Die SMA ist eine autosomal-rezessiv vererbte Krankheit, bei der die Nervenzellen im Rückenmark zugrunde gehen, die die willkürlichen Muskelbewegungen steuern. Beeinträchtigt sind Krabbeln, Laufen, Kontrolle von Kopf und Hals und sogar das Schlucken. Bei Menschen mit SMA fehlt das SMN1-Gen (survival motor neuron 1) oder ist mutiert. Dieses Gen kodiert für ein Eiweiß, das im Zellkern aktiv und für das Überleben der Motorneurone unentbehrlich ist. Die SMA wird heute vor allem durch Genanalyse in einer Blutprobe diagnostiziert. Beide Eltern sind Träger der Anlage für das abnorme Gen, selbst aber nicht krank. Wenn beide Eltern die Anlage tragen, erben im Mittel 25% der Kinder die Krankheit.

Die Familie Matyushenko lebt in Kharkiv in der Ukraine. Vitaliy ist überzeugt, dass noch viel getan werden muss, um der Bevölkerung die seltenen Krankheiten bewusst zu machen, und er gibt zu, dass auch er und seine Frau Svitlana noch von keiner einzigen seltenen Krankheit gehört hatten, bevor ihnen Yuliyas Diagnose einer SMA mitgeteilt wurde. “Nachdem wir diese Diagnose erfahren hatten, wollten wir erst alles aufgeben, unser Leben schien zerstört und keine Hoffnung war uns geblieben. Aber nach einigen Tagen bewegten wir uns wieder und schöpften neue Hoffnung, weil wir tief in unserem Inneren spürten, dass dies nicht das Ende sein kann. Jetzt hatten wir den Wunsch, mehr über die Krankheit zu erfahren.“
Vitaliy ist der Präsident von Kharkivs gemeinnützigem Verein ‚Kinder mit Spinaler Muskelatrophied‘ (CSMA), der in der ukrainischen Bevölkerung aufklärend wirkt. Sein wichtigstes Ziel: „Zeit für Yuliya und alle Kinder mit SMA in der Ukraine gewinnen.“ CSMA ist Partner des internationalen Netzwerkes ‚Familien mit Spinaler Muskelatrophied‘ (FSMA) und Vollmitglied von Eurordis.
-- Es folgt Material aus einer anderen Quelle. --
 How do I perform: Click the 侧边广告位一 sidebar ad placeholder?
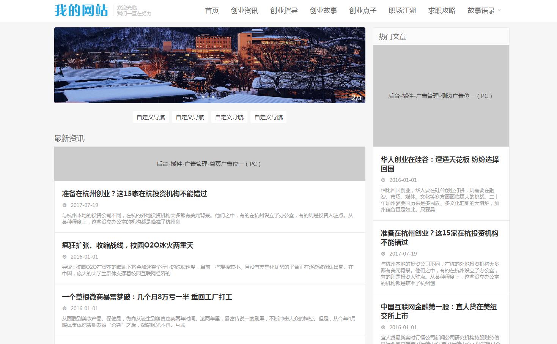(441, 96)
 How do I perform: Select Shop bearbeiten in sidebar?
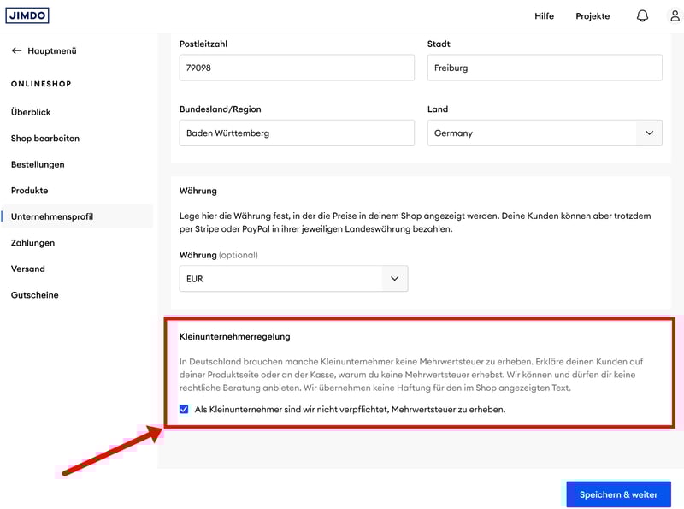click(44, 139)
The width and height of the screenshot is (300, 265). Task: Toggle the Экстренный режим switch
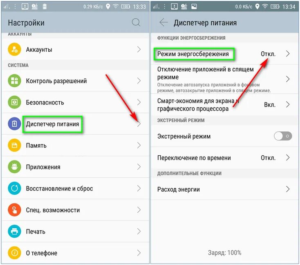[283, 136]
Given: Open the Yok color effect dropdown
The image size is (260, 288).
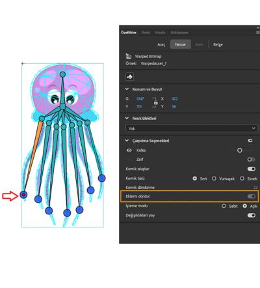Looking at the screenshot, I should 192,128.
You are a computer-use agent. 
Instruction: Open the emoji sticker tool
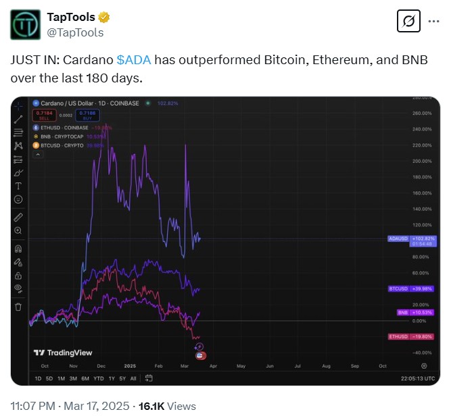point(18,199)
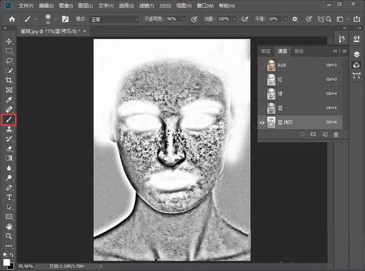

Es ist sehr wichtig, die Kinder mit SMA zu stimulieren, damit sie beweglicher werden. Neben medizinischen Prozeduren wie Massage und Hydrotherapie, die besonders hilfreich ist, weil der Auftrieb des Wassers Bewegungen von Armen und Beinen unterstützt, die sonst nicht möglich sind, gehört auch Vergnügen zum Programm – Yuliya schwimmt mit Delphinen. Die SMA beeinträchtigt nicht die Sinneswahrnehmungen und nicht die Intelligenz. Immer wieder fällt auf, dass Patienten mit SMA ungewöhnlich munter und gesellig sind. Vitaliy bewundert seine Frau Svitlana, die ihre Arbeit aufgab, damit sie für Yuliya und ihren zweijährigen Sohn Danylo sorgen kann. „Sie ist eine wunderbare Frau, sie versorgt beide Kinder, macht die Hausarbeiten und richtet die Wohnung gemütlich ein, mit allen Annehmlichkeiten, die Yuliya benötigt, und alles ganz ohne professionelle Unterstützung!“

Jetzt mit fünf kann Yuliya umherkrabbeln. Dabei benutzt sie ihre Armmuskeln oder, wenn nötig, ihren Rollstuhl. Vitaliy hat eine Serie von Videos über SMA in der Ukraine und Clips über das Leben mit SMA bei YouTube ins Netz gestellt. Für 2008 erwartet Vitaliy die Ergebnisse von klinischen Studien über SMA, die von Treat-NMD geleitet werden. Grundlage der Studien sind Forschungsergebnisse über Substanzen, die beim Menschen den Spiegel des SMN-Proteins erhöhen und die von der italienischen Fondazione Telethon koordiniert werden. „Obwohl immer noch jedes Jahr Babies mit SMA Typ I sterben, hoffe ich dennoch, dass die Zukunft Hilfe bringt“, bemerkt Vitaliy zum Schluss.

Dieser Beitrag erschien in der Märzausgabe 2008 unseres Rundbriefs.